(Collected data)

########################################

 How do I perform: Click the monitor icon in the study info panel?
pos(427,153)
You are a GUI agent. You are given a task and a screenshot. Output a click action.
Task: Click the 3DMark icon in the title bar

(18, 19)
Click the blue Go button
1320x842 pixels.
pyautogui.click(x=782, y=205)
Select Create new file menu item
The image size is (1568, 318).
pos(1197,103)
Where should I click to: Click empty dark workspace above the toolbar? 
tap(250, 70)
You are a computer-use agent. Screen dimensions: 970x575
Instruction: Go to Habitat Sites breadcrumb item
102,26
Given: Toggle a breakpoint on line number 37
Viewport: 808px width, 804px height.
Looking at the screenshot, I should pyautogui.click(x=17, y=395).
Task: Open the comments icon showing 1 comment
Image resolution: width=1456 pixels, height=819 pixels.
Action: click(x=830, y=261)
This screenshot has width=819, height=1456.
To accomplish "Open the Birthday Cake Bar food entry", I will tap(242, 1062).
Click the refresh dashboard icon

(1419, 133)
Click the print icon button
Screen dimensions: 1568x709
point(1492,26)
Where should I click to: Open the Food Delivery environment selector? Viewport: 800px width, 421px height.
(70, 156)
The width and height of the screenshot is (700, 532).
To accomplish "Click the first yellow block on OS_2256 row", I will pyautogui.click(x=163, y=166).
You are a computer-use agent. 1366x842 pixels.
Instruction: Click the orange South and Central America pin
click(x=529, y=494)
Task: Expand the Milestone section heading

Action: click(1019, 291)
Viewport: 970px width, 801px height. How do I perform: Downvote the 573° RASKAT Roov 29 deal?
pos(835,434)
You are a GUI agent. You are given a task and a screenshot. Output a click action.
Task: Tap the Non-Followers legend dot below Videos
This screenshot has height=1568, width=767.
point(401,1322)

########################################

WHAT IS REQUIRED.
Give again, exactly, every line from the one holding "The width and" to the last line of the data.

WRITTEN SOLUTION.
The width and height of the screenshot is (700, 532).
To accomplish "Click the first yellow block on OS_2256 row", I will pyautogui.click(x=163, y=166).
You are a computer-use agent. 1366x842 pixels.
Instruction: Click the orange South and Central America pin
click(x=529, y=494)
Task: Expand the Milestone section heading

Action: click(1019, 291)
Viewport: 970px width, 801px height. How do I perform: Downvote the 573° RASKAT Roov 29 deal?
pos(835,434)
You are a GUI agent. You are given a task and a screenshot. Output a click action.
Task: Tap the Non-Followers legend dot below Videos
This screenshot has height=1568, width=767.
point(401,1322)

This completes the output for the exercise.